Frequently asked questions
How do we prevent invoice redirection?
Verify every bank-detail change by phone to a known contact using your own records, require dual authorisation for changes and large payments, and train staff to treat 'updated details' emails with suspicion.
Can we recover money after an invoice redirection payment?
Recovery is possible but time-sensitive. Contact your bank's fraud team immediately to request a Faster Payments recall or equivalent. Banks can sometimes freeze destination accounts if notified quickly. Success rates fall sharply after 24 hours as funds are moved onward.
Our supplier says they never sent the change request. What now?
Your supplier's email account may have been compromised, or their domain spoofed. Ask them to check their sent items and account login history. Report the fraud to your bank and relevant authorities, and preserve all original emails with headers.
Should we use email alone to confirm bank-detail changes?
No. Fraudsters can intercept email, spoof domains, and even compromise real accounts. A verbal callback to a independently sourced phone number is the minimum required verification step.
Are small organisations more at risk?
SMEs are frequently targeted because they may have fewer formal controls. However, large organisations are targeted for larger individual payments. Any organisation making regular supplier payments is a potential target.
What internal policy change would most reduce our risk?

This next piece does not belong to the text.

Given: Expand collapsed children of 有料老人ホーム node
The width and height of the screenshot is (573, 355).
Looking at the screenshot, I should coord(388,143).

A mandatory callback policy — requiring a phone call to a pre-existing trusted number before any supplier banking detail is changed — is the single most effective control and is recommended by most national fraud prevention bodies.
Is this fraud covered by our business insurance?
Some cyber or financial crime insurance policies cover invoice redirection losses, but coverage varies. Review your policy with your broker, and be aware that some insurers require evidence of reasonable controls (such as a callback policy) to pay claims.
How does the fraudster know our supplier's invoice amounts?
Fraudsters use various methods: monitoring compromised email accounts, scraping LinkedIn for supplier relationships, or making initial contact to probe your processes. Some target specific industries where typical invoice values are publicly known.